2009 University of
Minnesota Women's Gymnastics v. Iowa State
- February 7, 2009
2009
University of Minnesota Women's Gymnastics v. Iowa State - Minnesota
Golden Gophers
1st
row: Kristin Furukawa, the team, Ana Balboa, Alexis
Russell, & Angela
Walker.
2nd row: Kendra
Elm, Angela
Walker, Briana
Jones, Angela
Walker, & Kristin
Furukawa.
3rd row: Carmelina
Carabajal, Ana Balboa, Jamie
Bullock, Alexis
Russell, & Kendra
Elm.
4th row: Carmelina
Carabajal, Yuri
Nagai, Lucy Ennis, the team,
& Kristin-Kendra-Carmelina.
Choreography
makes gymnastics floor routines beautiful, by setting gymnastics
elements and dance moves to music. Choreography takes a gymnast and
makes her a performer. Some schools retread
football fight songs. Or their floor music sounds like a defective
music player -- jumping and skipping through a minute and a half of a
poorly mixed collection of pop song clips from five years ago.
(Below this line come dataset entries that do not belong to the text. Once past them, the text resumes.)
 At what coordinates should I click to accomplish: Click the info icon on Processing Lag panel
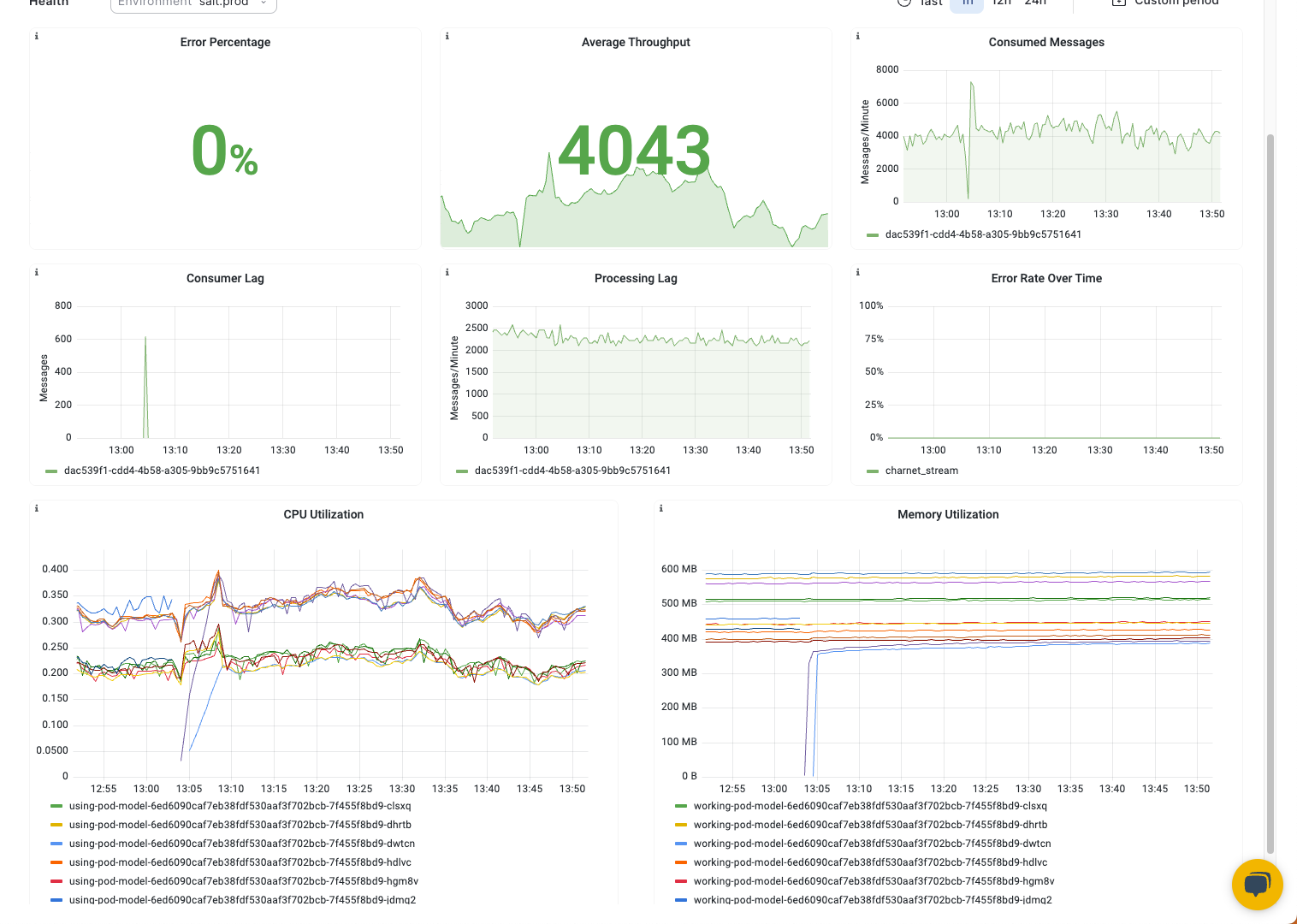447,272
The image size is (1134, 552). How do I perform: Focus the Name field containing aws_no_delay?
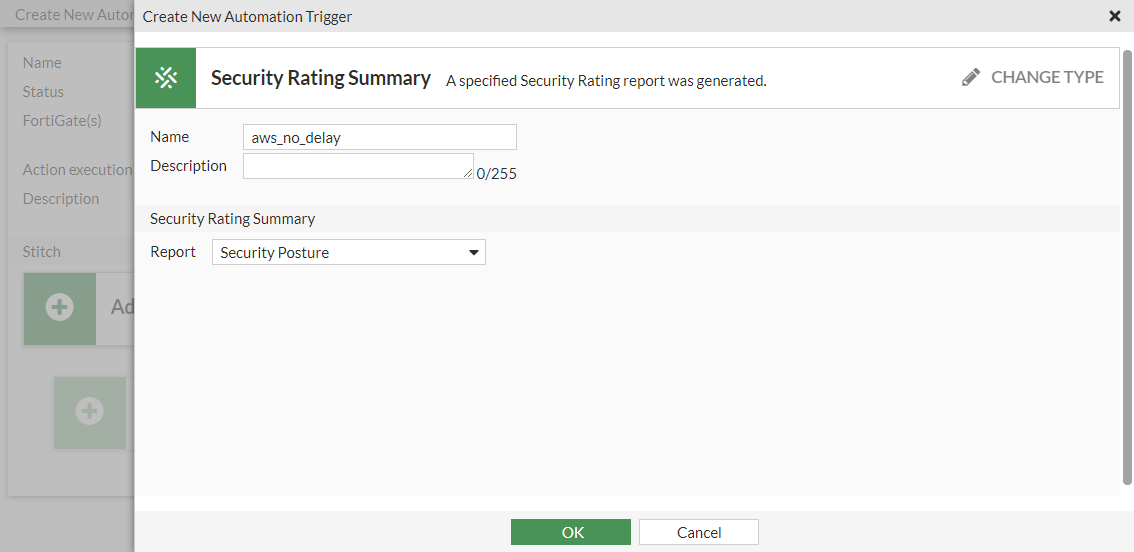tap(379, 137)
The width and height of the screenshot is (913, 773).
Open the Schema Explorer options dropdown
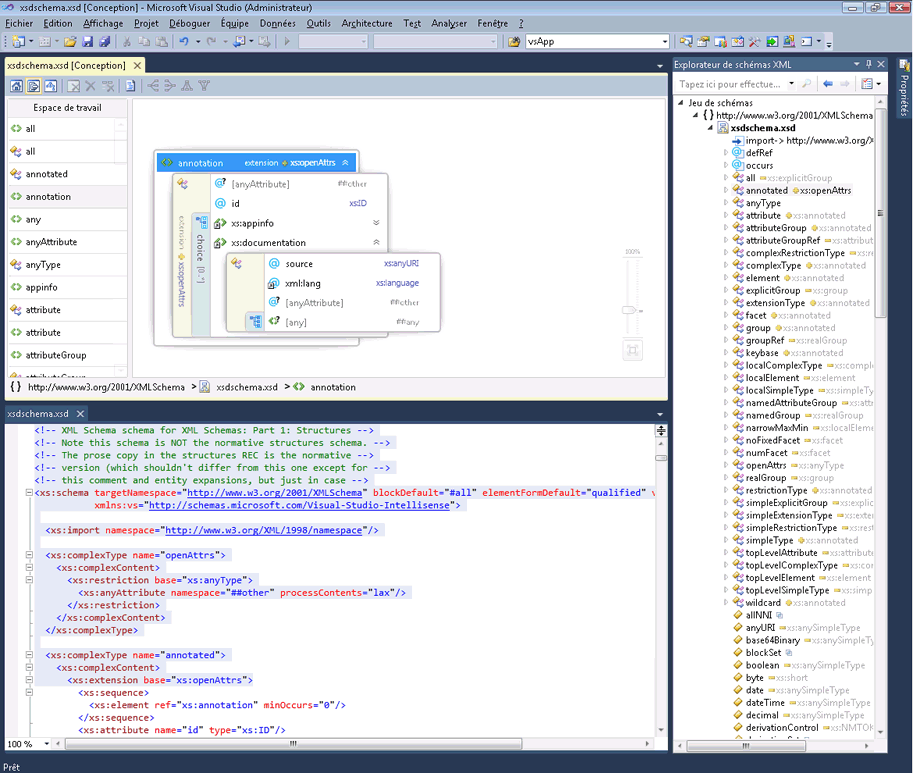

And the
gymnast moves through her routine as if it were never practiced to
music. Maybe the motto at those schools is, "You're performing for
judges, not the crowd."
At other schools, like
Minnesota, the choreography is excellent --
the gymnast moves with the
beat of the music, and the music is selected to match her style. The
crowd is wowed. The
music is usually a smoothly blended instrumental from a recent film,
timed to the second the gymnast stops. Minnesota
co-head coach Meg Stephenson raises the bar on floor choreography,
finding the inner dancer in gymnasts. New dance moves are performed
each season, while successful elements from the repertoire of previous
gymnasts reappear. "That
was like Ashley Stanton or Alicia" or "That was like Judi's
floor" or "Didn't
Mindy Myhre do something like that?"
Some
say, "Dance like nobody is watching."
The
Gopher Women's
Gymnastics
team dances like everyone is watching.